## [WORK INSTRUCTION 1]
Transcribe a passage from the article on gene-edited babies, beginning with the words "Researcher He Jiankui" and ending after the words "his alleged accomplishment.".
## [WORK INSTRUCTION 2]
According to the article on gene-edited babies, since what year has Crispr technology been around?

The recent news that a Chinese scientist had succeeded in creating the world’s first genetically edited babies has prompted us to revisit our blog from earlier this year in which we addressed both the promise and potential peril of the genomics revolution.
Researcher He Jiankui has claimed that he genetically altered a gene in the embryos of twin baby girls who were born in November. His professed goal was to make the babies resistant to H.I.V. infection using the gene editing technology called Crispr (technically known as Crispr-Cas9), to intentionally disable a specific gene – CCR₅ – that is used to produce a specific protein H.I.V. requires to enter cells. Dr. He has claimed success, though he has not published his results. Nor has he shared detailed evidence of his alleged accomplishment.
Nonetheless, the world’s scientific establishment, reportedly including China’s, is worried. Here in the US, the NIH’s Francis Collins has called He’s experiment “profoundly disturbing.”
Crispr creates complexity
Crispr technology has only been around since 2012 and mainstream scientists believe that the risks to human subjects when it comes to embryo editing far outweigh the benefits. That’s because, as noted by The Economist, no one truly understands the potential damage Crispr could do to DNA elsewhere in the genome. In Dr. He’s experiment, it could even make the edited gene recipient more vulnerable to other infections, like flu. Further down the road – but maybe not too far, lies the dystopian nightmare of “designer babies” created with superior intelligence or athletic prowess.
Today, the scientific establishment is in strong agreement that gene editing to fix unhealthy cells of sufferers of genetic diseases like cystic fibrosis or muscular dystrophy is not only wholly defensible but perhaps a moral imperative. But it gets both scientifically and ethically more complicated when it comes to editing embryos, because the changes are irreversible across future generations – and the unintended consequences are potentially far-reaching. National and international bodies are scrambling now to strengthen and clarify rules and guidelines for research. China itself has suspended Dr. He’s research.

[Saved data entries]
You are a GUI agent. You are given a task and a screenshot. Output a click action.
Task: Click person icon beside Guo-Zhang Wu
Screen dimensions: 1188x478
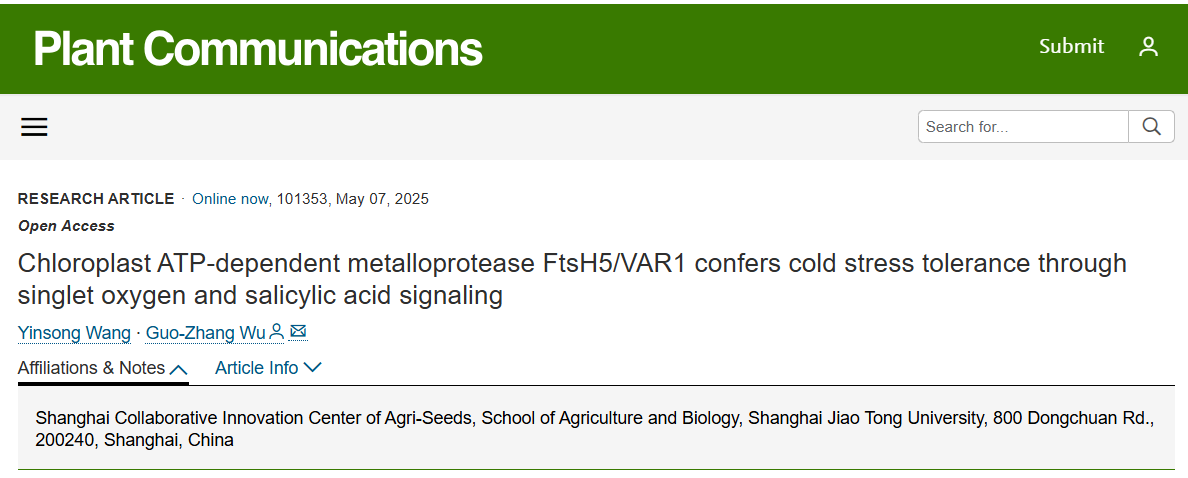tap(277, 332)
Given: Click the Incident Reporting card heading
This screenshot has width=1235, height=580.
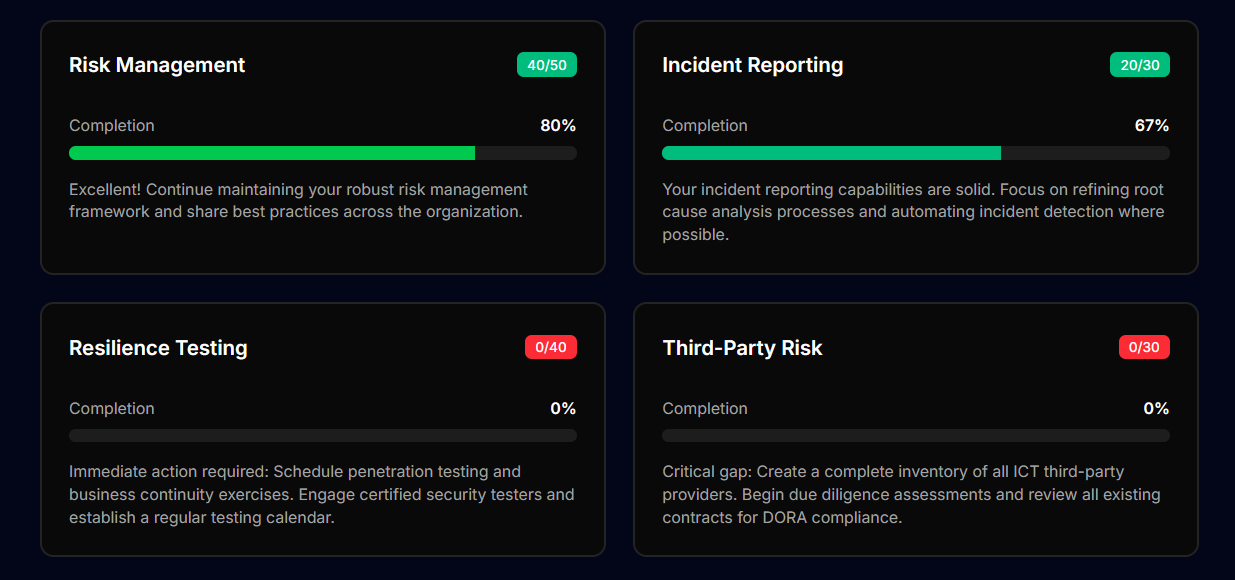Looking at the screenshot, I should (x=752, y=65).
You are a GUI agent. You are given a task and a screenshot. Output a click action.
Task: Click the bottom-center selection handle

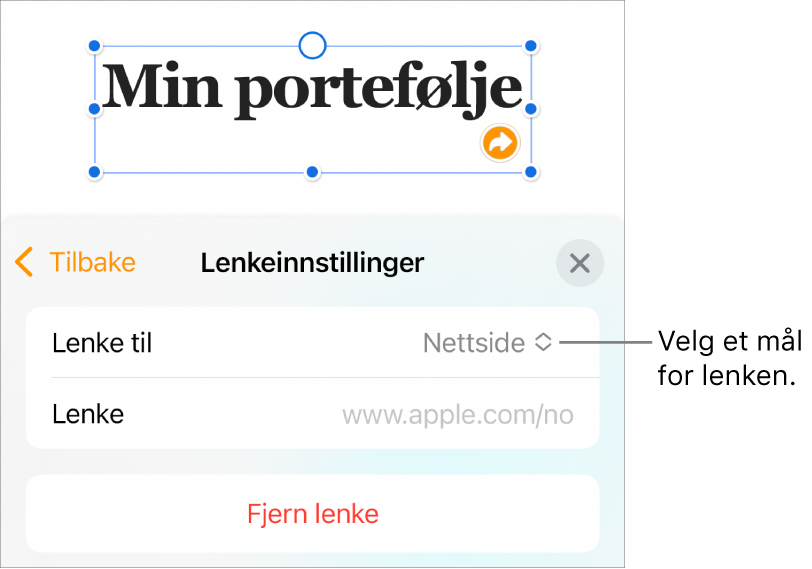tap(313, 173)
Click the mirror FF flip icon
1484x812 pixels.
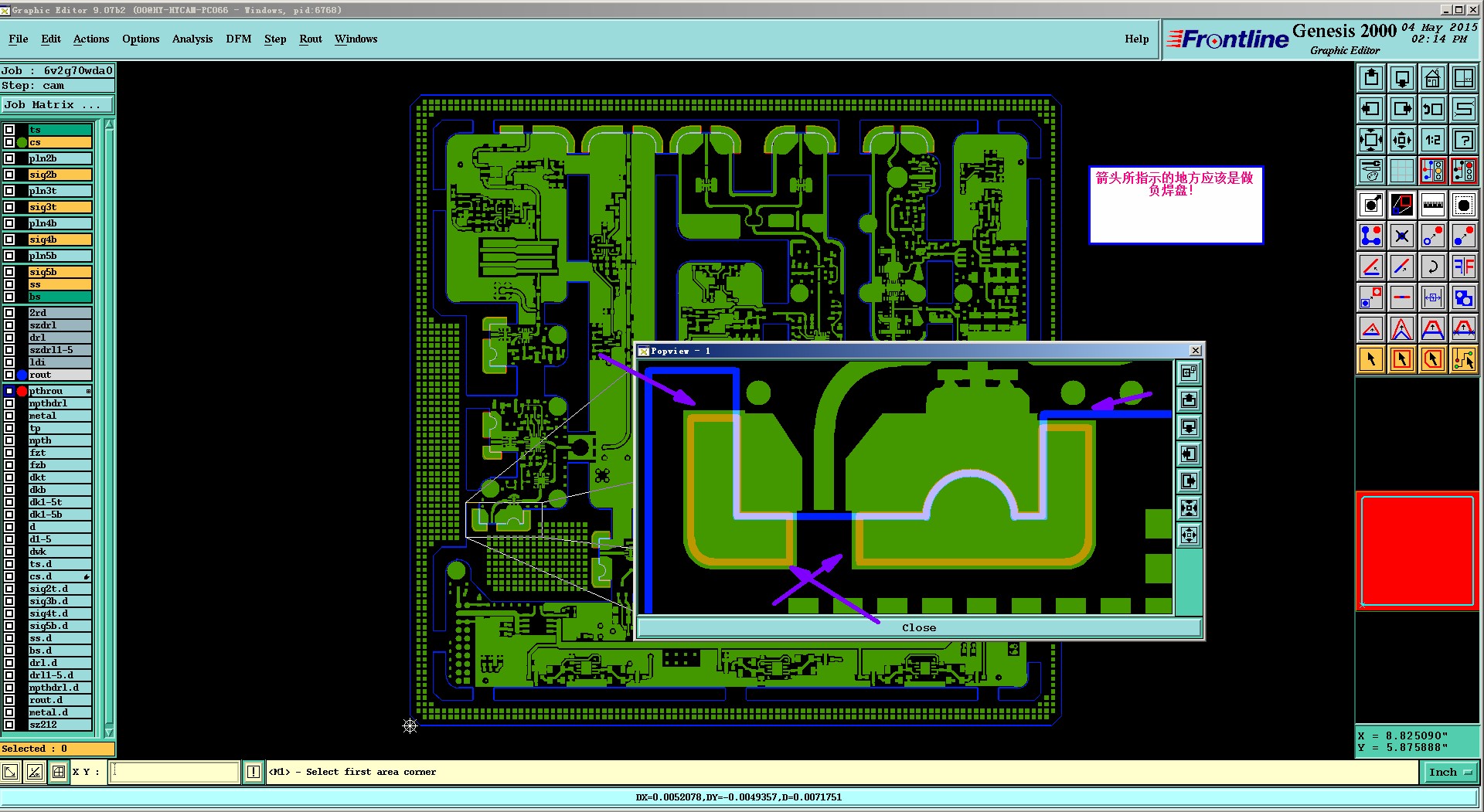coord(1463,267)
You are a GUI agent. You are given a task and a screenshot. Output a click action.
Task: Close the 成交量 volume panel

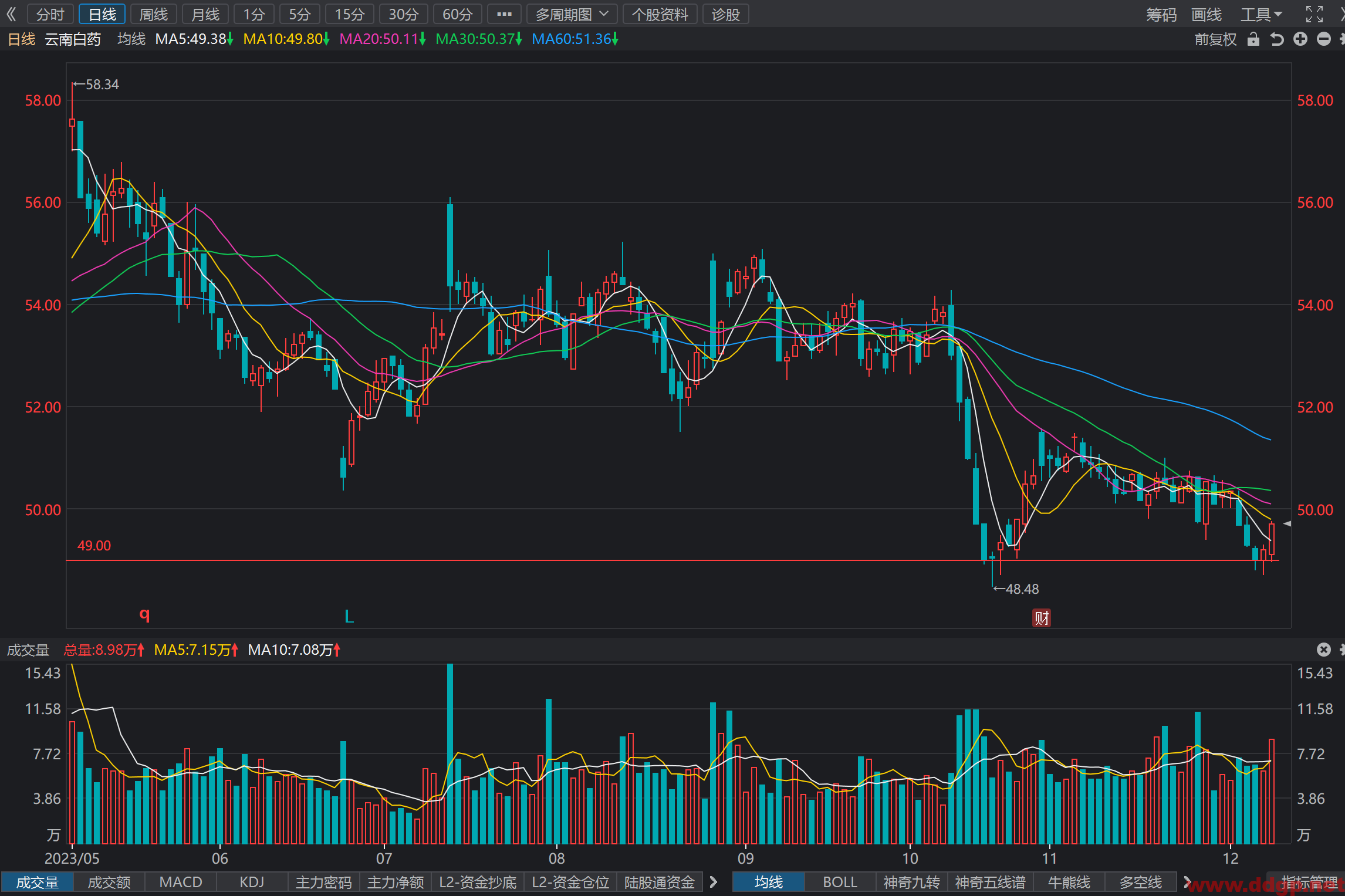1324,649
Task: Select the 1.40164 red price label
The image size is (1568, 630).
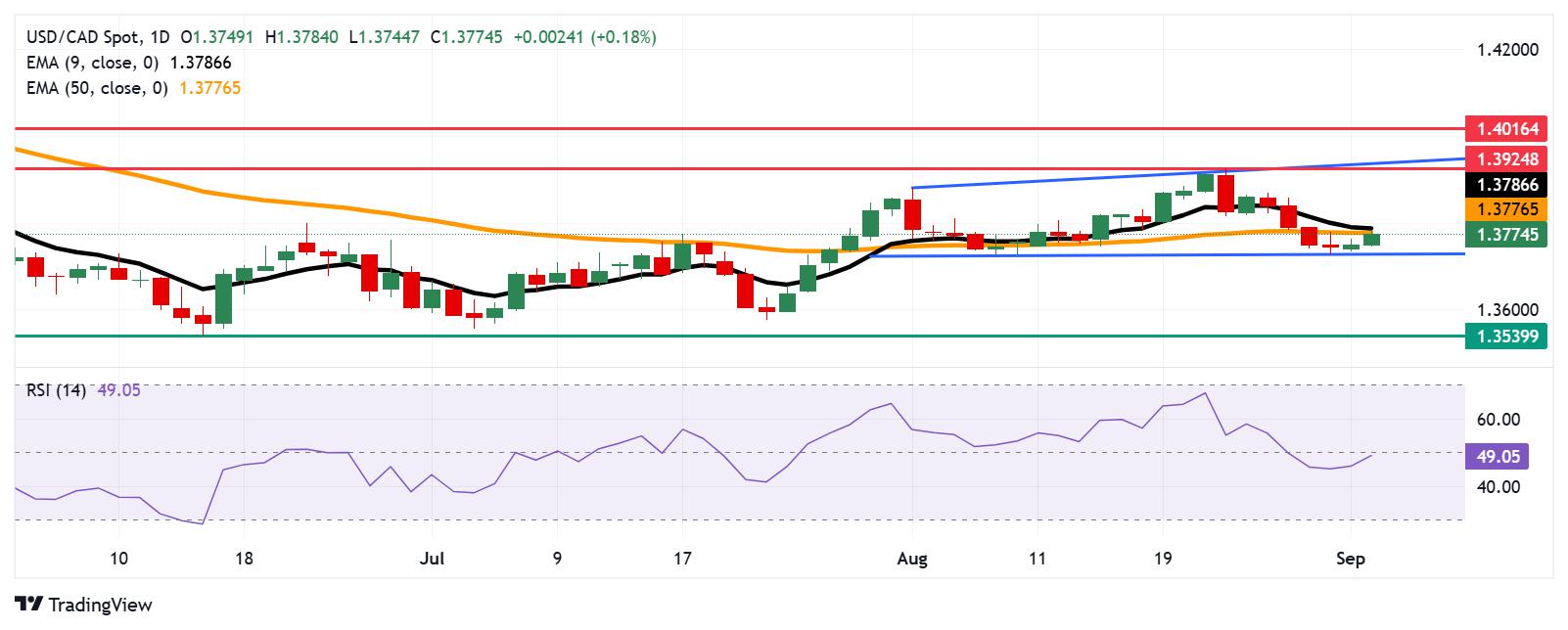Action: point(1507,128)
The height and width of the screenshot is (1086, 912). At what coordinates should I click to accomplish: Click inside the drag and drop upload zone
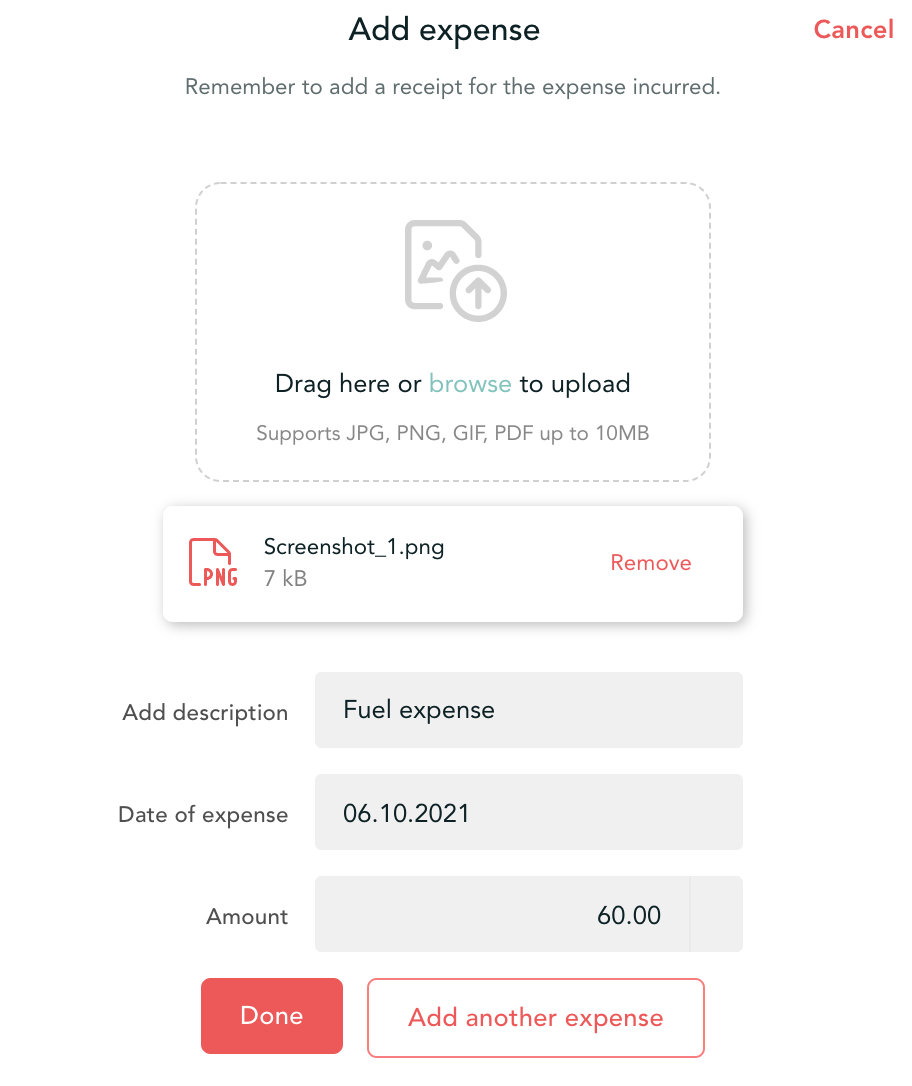(x=453, y=330)
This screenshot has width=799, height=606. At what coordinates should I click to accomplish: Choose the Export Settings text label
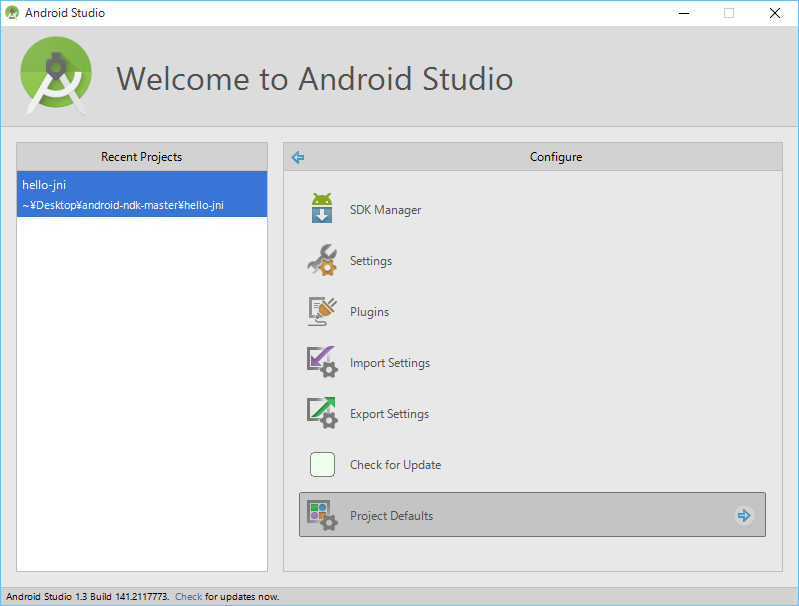tap(389, 414)
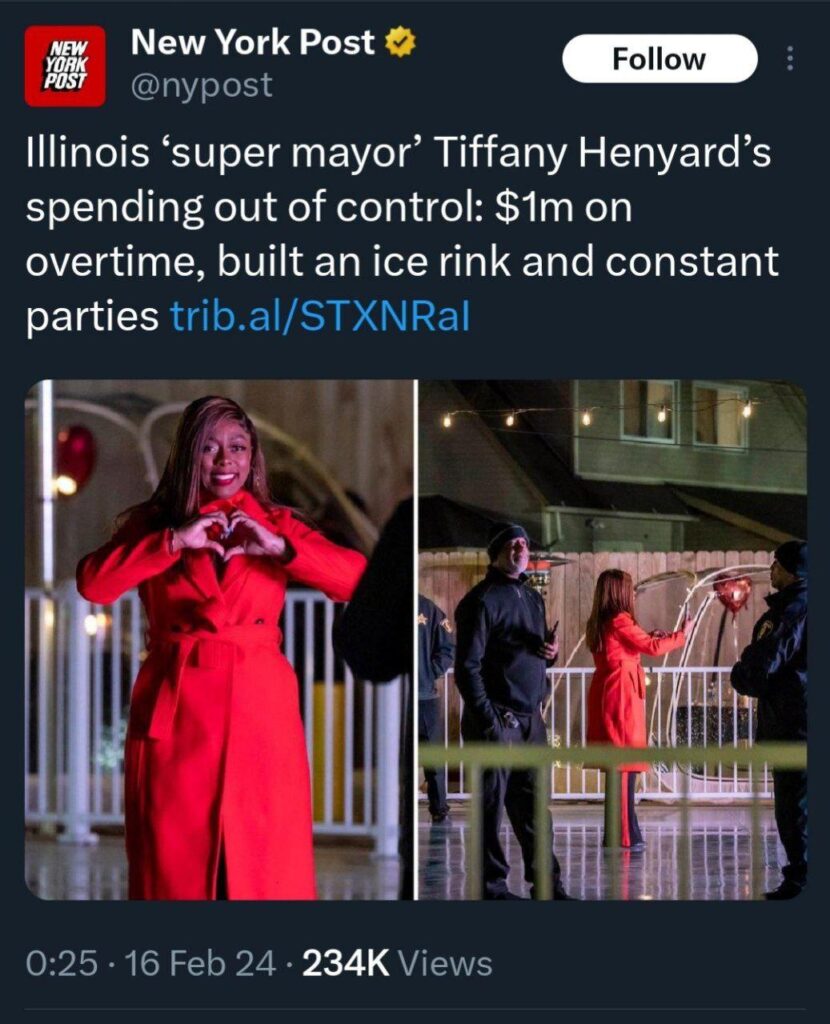Click the @nypost handle

tap(202, 85)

## [ANSWER 1]
Researcher He Jiankui has claimed that he genetically altered a gene in the embryos of twin baby girls who were born in November. His professed goal was to make the babies resistant to H.I.V. infection using the gene editing technology called Crispr (technically known as Crispr-Cas9), to intentionally disable a specific gene – CCR₅ – that is used to produce a specific protein H.I.V. requires to enter cells. Dr. He has claimed success, though he has not published his results. Nor has he shared detailed evidence of his alleged accomplishment.

## [ANSWER 2]
Since 2012.